■ Requirement:
The reply to the records below should contain exactly the lines from the line with "広告掲載のご案内 (266, 2550)" through the line with "会社概要 (383, 2550)", and nothing besides.

--------------------

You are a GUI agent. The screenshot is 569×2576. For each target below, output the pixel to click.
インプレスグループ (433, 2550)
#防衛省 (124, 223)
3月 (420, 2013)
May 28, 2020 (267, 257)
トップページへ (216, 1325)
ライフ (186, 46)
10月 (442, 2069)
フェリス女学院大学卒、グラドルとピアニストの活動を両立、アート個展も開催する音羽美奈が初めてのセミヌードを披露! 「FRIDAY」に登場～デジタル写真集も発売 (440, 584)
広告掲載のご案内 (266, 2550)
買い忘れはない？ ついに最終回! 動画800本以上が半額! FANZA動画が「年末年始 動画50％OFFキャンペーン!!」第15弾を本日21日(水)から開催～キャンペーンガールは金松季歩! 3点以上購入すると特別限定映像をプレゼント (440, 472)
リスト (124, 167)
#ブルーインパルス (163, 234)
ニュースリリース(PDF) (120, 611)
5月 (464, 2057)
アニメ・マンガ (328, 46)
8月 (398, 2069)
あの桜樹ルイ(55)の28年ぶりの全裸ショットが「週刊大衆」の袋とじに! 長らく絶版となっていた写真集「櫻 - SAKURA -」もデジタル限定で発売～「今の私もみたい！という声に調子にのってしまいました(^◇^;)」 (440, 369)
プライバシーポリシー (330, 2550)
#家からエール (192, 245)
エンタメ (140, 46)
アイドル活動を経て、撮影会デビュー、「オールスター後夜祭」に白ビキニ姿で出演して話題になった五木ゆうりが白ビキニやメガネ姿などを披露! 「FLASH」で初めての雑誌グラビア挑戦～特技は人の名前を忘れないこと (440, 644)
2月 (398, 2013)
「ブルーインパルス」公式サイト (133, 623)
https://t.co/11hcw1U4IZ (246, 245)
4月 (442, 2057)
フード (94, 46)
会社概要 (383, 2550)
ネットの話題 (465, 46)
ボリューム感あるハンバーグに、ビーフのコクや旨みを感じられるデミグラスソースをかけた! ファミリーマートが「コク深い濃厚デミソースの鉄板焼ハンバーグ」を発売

--------------------

■ Result below:
広告掲載のご案内 (266, 2550)
買い忘れはない？ ついに最終回! 動画800本以上が半額! FANZA動画が「年末年始 動画50％OFFキャンペーン!!」第15弾を本日21日(水)から開催～キャンペーンガールは金松季歩! 3点以上購入すると特別限定映像をプレゼント (440, 472)
リスト (124, 167)
#ブルーインパルス (163, 234)
ニュースリリース(PDF) (120, 611)
5月 (464, 2057)
アニメ・マンガ (328, 46)
8月 (398, 2069)
あの桜樹ルイ(55)の28年ぶりの全裸ショットが「週刊大衆」の袋とじに! 長らく絶版となっていた写真集「櫻 - SAKURA -」もデジタル限定で発売～「今の私もみたい！という声に調子にのってしまいました(^◇^;)」 (440, 369)
プライバシーポリシー (330, 2550)
#家からエール (192, 245)
エンタメ (140, 46)
アイドル活動を経て、撮影会デビュー、「オールスター後夜祭」に白ビキニ姿で出演して話題になった五木ゆうりが白ビキニやメガネ姿などを披露! 「FLASH」で初めての雑誌グラビア挑戦～特技は人の名前を忘れないこと (440, 644)
2月 (398, 2013)
「ブルーインパルス」公式サイト (133, 623)
https://t.co/11hcw1U4IZ (246, 245)
4月 (442, 2057)
フード (94, 46)
会社概要 (383, 2550)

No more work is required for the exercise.